REQUIRED WORK: Having located the line with "Browse for a VST2 Plug-In Custom Folder", print it and each remaining line exactly, stopping at the end of the material and omitting pictures.

ENTRIES SUPPLIED:
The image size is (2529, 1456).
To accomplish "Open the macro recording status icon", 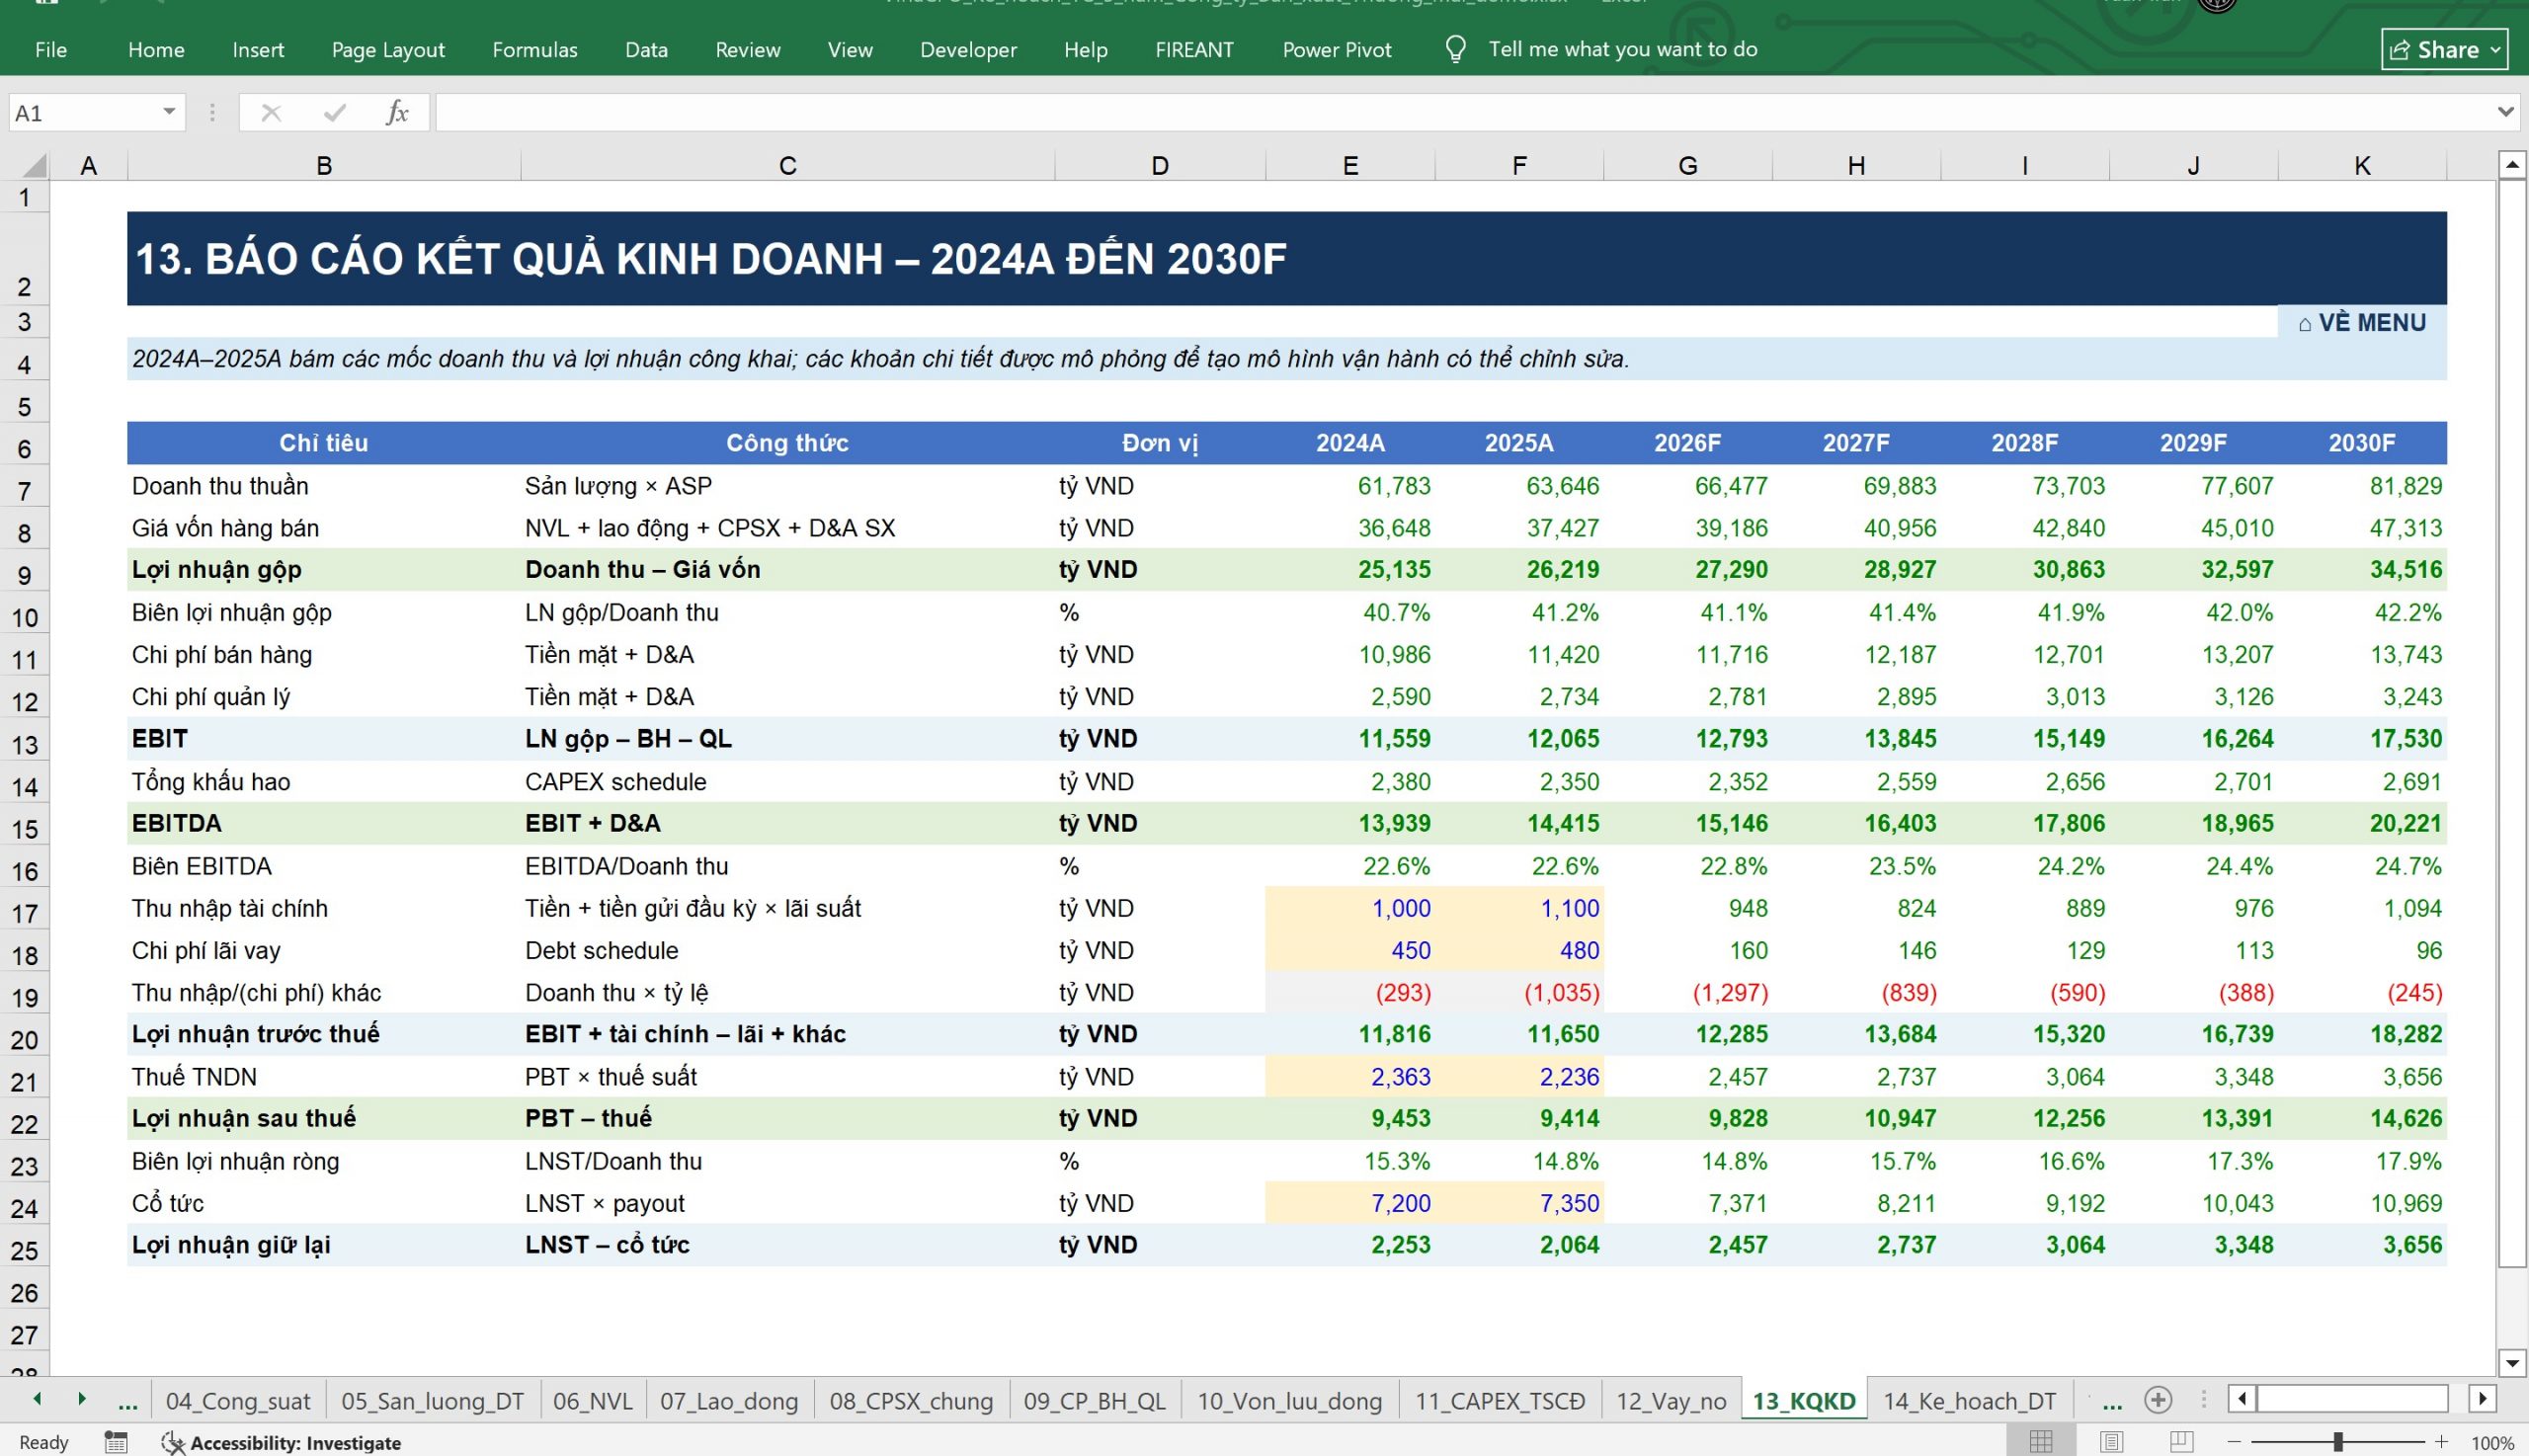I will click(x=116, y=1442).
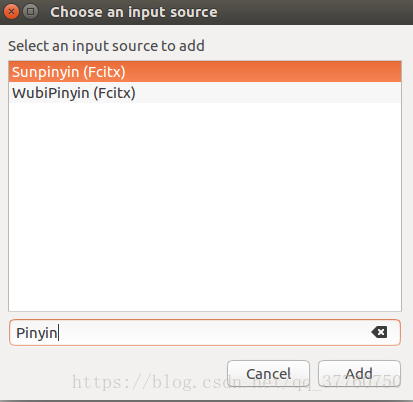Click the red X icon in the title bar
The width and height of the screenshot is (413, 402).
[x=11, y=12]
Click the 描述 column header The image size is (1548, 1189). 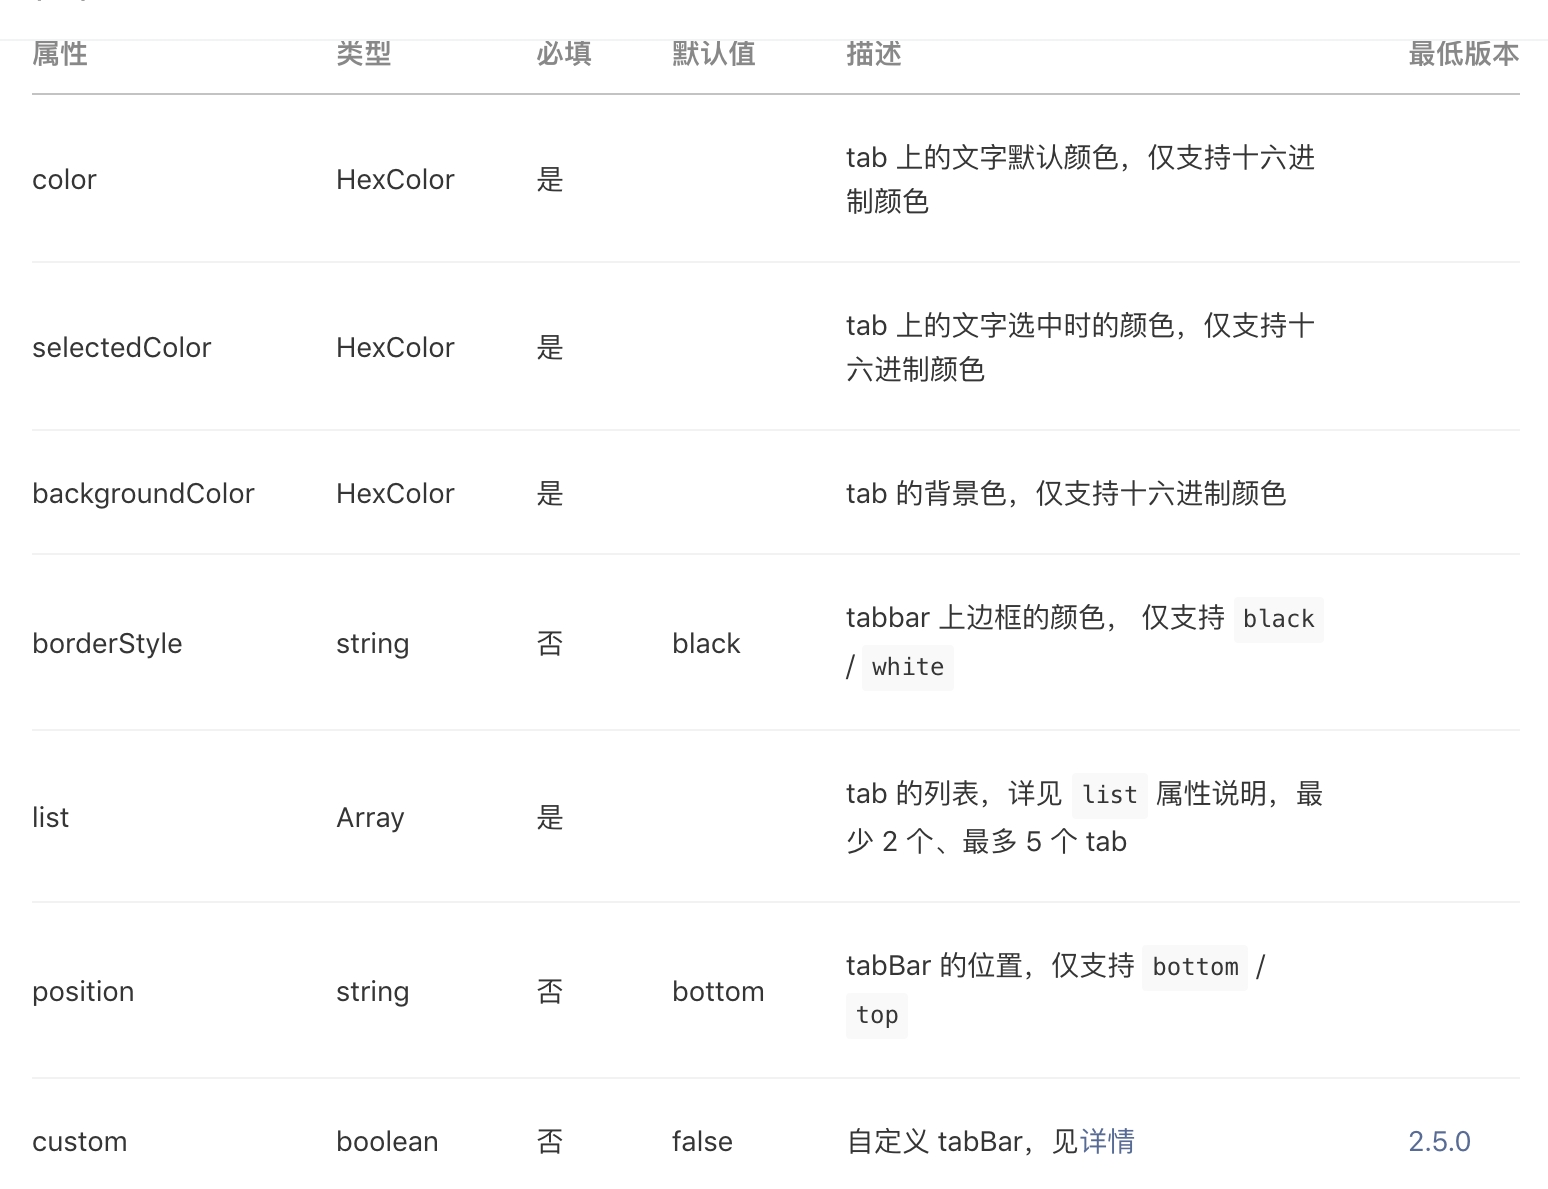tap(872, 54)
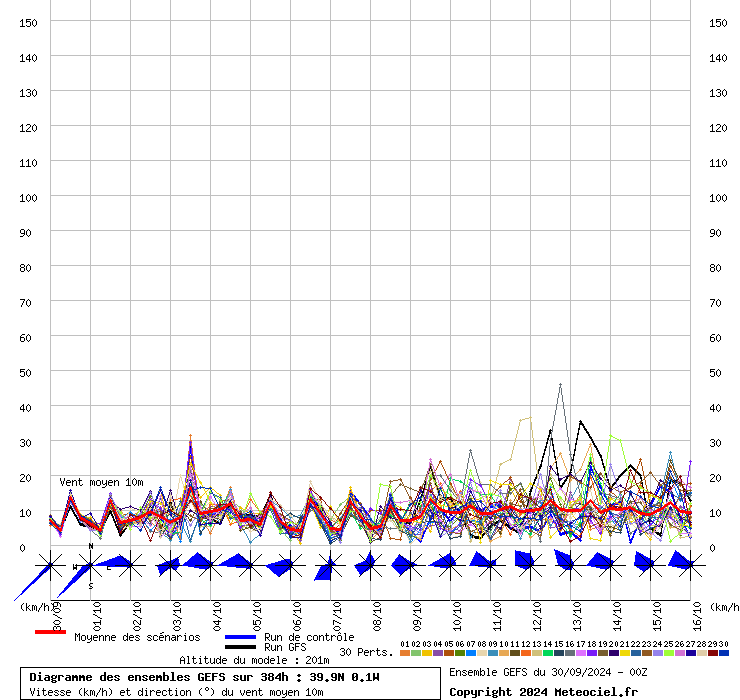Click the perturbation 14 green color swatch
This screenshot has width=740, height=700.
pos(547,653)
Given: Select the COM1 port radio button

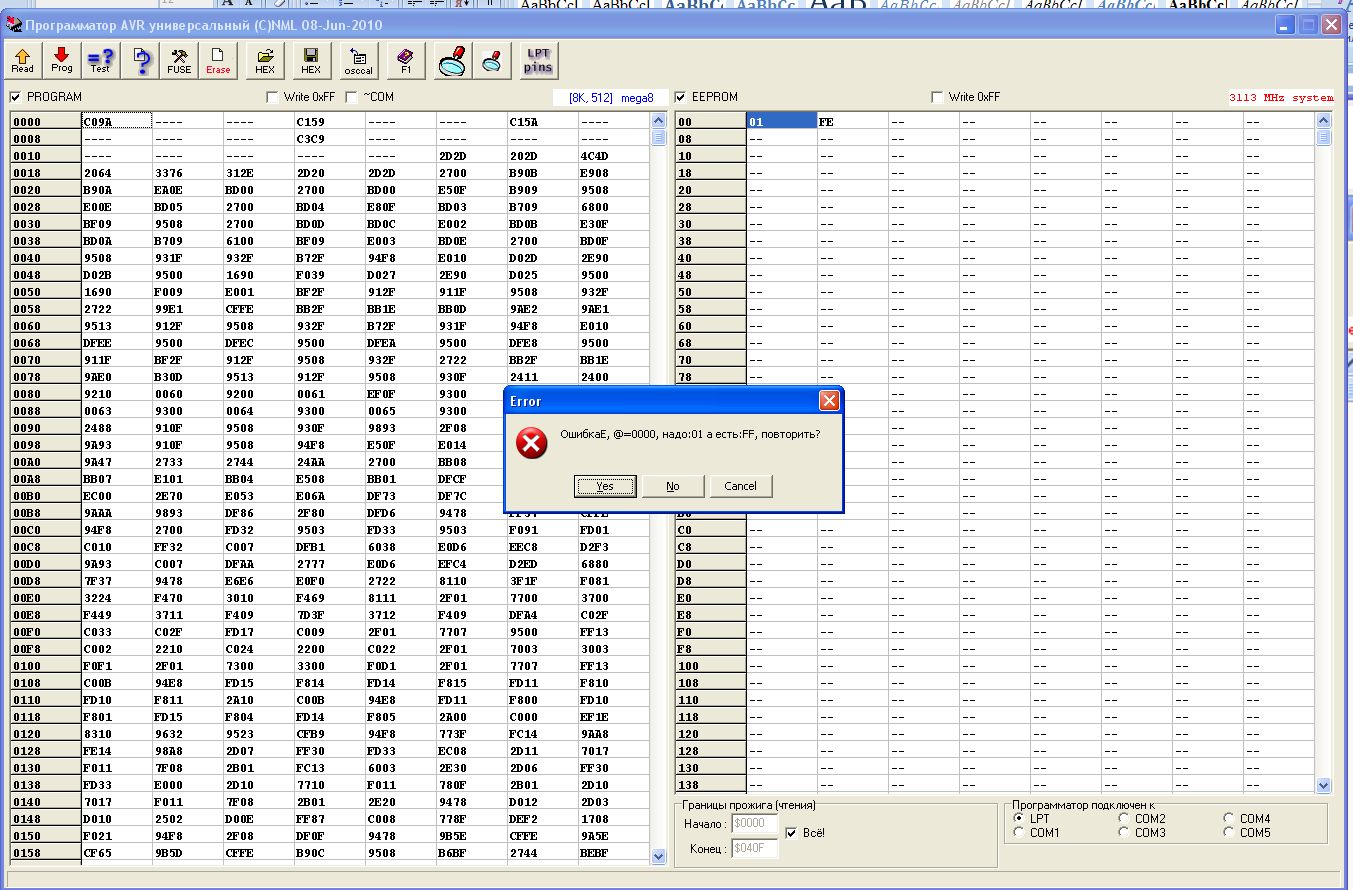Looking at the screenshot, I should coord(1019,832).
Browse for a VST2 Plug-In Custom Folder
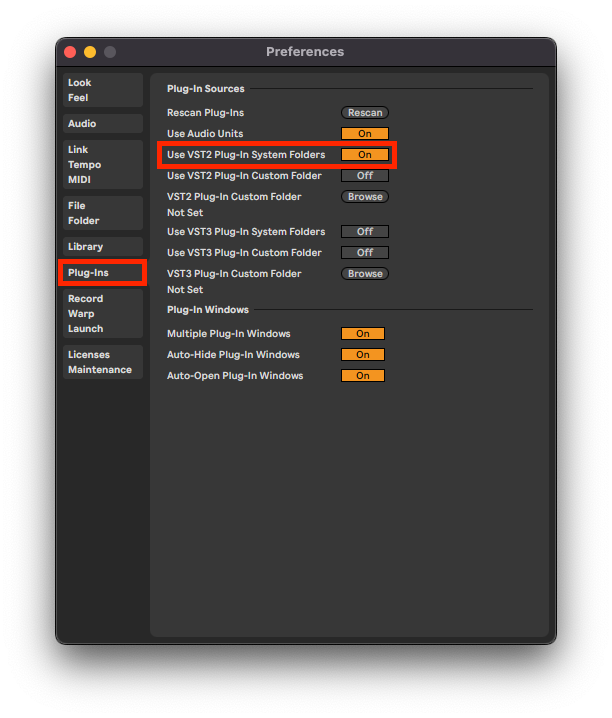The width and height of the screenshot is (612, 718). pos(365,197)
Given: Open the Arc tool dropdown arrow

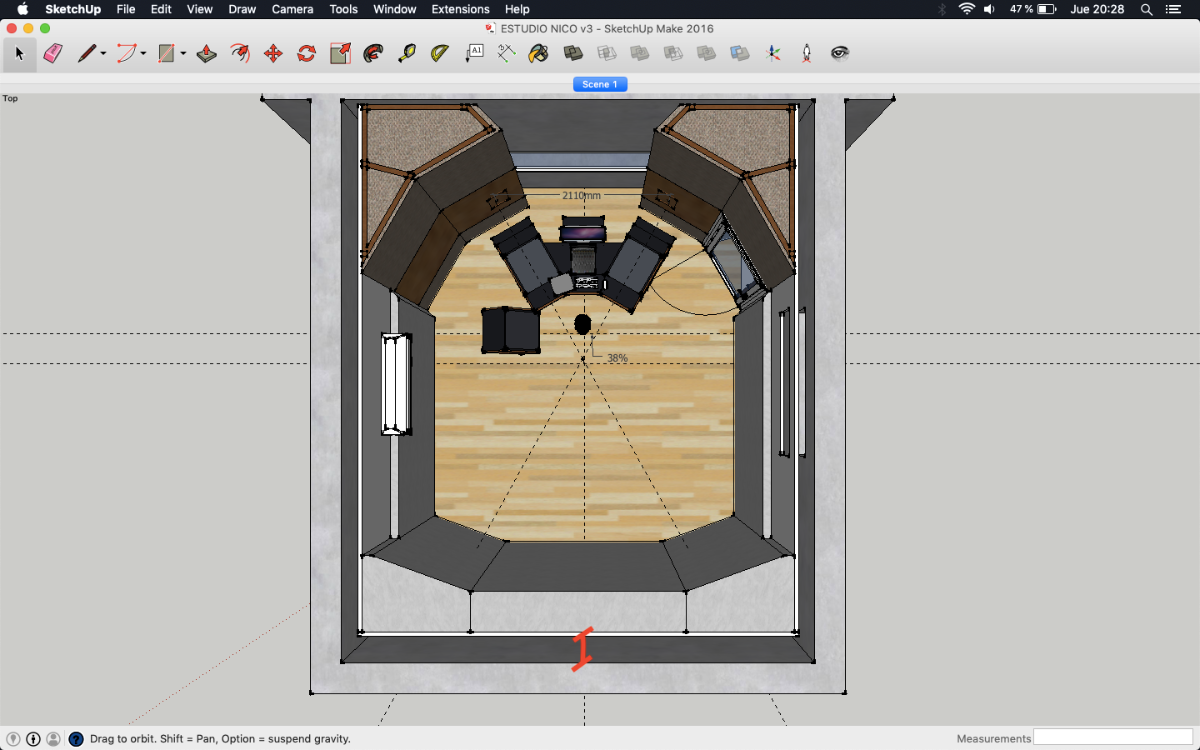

ANSWER BOX:
Browse for a VST2 Plug-In Custom Folder
The width and height of the screenshot is (612, 718). pos(365,197)
Given: Open the Arc tool dropdown arrow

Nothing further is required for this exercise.